A prisão equivocada do professor universitário Pedro Henrique Borges, em João Pinheiro, vem ganhando repercussão nacional em razão do tamanho do erro cometido pela Justiça. Ele ficou quatro dias no presídio de Paracatu. “Tenho medo, ataque de pânico”, revela o professor em relação ao trauma que sofreu.
Pedro teve seus dados utilizados de forma fraudulenta por um criminoso do estado de Goiás. Até então, o professor havia sofrido apenas com restrições de crédito em razão de dívidas, no valor de R$ 25 mil, contraídas pelo falsário em seu nome.
Professor Pedro Henrique e o falsário
A situação do professor mudou completamente na quinta-feira (21) quando ele foi preso por engano por um mandado de prisão expedido pela Justiça de Goiás. É que o criminoso em questão responde por tráfico naquele estado.
O erro se torna mais grave pelo fato de o falsário já ter sido preso e, mesmo assim, o mandado de prisão equivocado continuou em aberto. O criminoso falsificou uma carteira de identidade usando sua foto, mas com dados pessoais de Pedro.
Nesta quarta-feira (27), o professor, que só foi liberado no último domingo (24), falou sobre o episódio que, segundo ele, marcou sua vida para sempre. Na entrevista, concedida ao site de notícias JP Agora, ele contou os detalhes do caso.

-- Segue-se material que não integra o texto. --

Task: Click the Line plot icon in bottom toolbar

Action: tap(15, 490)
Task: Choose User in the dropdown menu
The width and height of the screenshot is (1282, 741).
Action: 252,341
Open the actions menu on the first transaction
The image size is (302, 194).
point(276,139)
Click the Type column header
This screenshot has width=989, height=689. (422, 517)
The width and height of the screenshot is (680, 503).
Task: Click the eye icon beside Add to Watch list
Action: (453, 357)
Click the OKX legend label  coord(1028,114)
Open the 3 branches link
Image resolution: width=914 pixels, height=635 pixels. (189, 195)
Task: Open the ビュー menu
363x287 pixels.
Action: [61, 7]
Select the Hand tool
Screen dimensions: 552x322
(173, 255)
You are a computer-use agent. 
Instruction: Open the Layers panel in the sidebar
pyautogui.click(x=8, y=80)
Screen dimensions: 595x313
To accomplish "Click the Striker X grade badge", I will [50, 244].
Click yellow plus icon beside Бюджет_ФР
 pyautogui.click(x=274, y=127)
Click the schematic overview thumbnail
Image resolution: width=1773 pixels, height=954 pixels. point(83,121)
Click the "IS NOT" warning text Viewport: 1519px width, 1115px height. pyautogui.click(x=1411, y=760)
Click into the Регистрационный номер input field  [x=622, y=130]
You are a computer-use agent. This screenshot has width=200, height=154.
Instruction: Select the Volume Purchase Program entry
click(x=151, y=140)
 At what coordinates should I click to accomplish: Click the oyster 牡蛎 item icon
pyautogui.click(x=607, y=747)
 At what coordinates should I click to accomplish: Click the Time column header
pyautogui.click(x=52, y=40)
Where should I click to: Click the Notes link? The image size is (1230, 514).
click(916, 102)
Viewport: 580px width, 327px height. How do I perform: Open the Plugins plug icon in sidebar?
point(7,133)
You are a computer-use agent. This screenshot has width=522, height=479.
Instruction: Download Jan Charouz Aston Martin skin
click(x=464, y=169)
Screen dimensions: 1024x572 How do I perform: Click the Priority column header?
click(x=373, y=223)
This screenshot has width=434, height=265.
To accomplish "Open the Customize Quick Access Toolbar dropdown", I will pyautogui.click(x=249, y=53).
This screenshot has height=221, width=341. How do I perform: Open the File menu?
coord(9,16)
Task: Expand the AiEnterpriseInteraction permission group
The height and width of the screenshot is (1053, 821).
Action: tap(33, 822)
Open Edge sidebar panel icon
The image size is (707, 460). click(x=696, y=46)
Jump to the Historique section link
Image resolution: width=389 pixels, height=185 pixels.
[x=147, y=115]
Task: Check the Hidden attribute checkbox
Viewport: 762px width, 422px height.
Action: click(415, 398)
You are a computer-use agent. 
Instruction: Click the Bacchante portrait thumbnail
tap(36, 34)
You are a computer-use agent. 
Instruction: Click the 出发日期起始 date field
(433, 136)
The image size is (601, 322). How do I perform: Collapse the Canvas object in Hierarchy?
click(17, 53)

“Eu fui abordado chegando à faculdade para bater meu ponto. Cumprimentei o porteiro, tinham alguns alunos meus na porta. Dois policiais à paisana me abordaram, perguntaram meus dados pessoais, nome, CPF, mostraram uma foto de um documento, e aí depois que eu confirmei, ainda assim eles não se apresentaram como policiais, só falaram para ir com eles para fora, pois eu estava envolvido com tráfico de drogas. Aí eles foram meio que me conduzindo para fora, me puxando para fora, só que de primeiro momento pensei que pudesse ser um sequestro, que estavam me confundindo com alguém e ia fazer alguma coisa comigo, imaginei tudo de ruim. Não reagi, não machuquei ninguém, mas tentei ficar dentro da faculdade para ficar mais protegido ali dentro”, disse Pedro à reportagem.
Foi somente ao ver uma viatura e policiais fardados em frente à universidade que Pedro ficou mais tranquilo e foi cientificado do que estava ocorrendo.
“Passou um filme na minha cabeça nessa hora, pensei que iria morrer. Me confundiram aqui e vou morrer. A polícia fardada chegou, me algemaram, e falaram que eu estava com mandado de prisão. Então para mim o primeiro erro foi a abordagem”, avaliou o professor, que não foi ouvido em nenhum momento durante a ocorrência de sua prisão.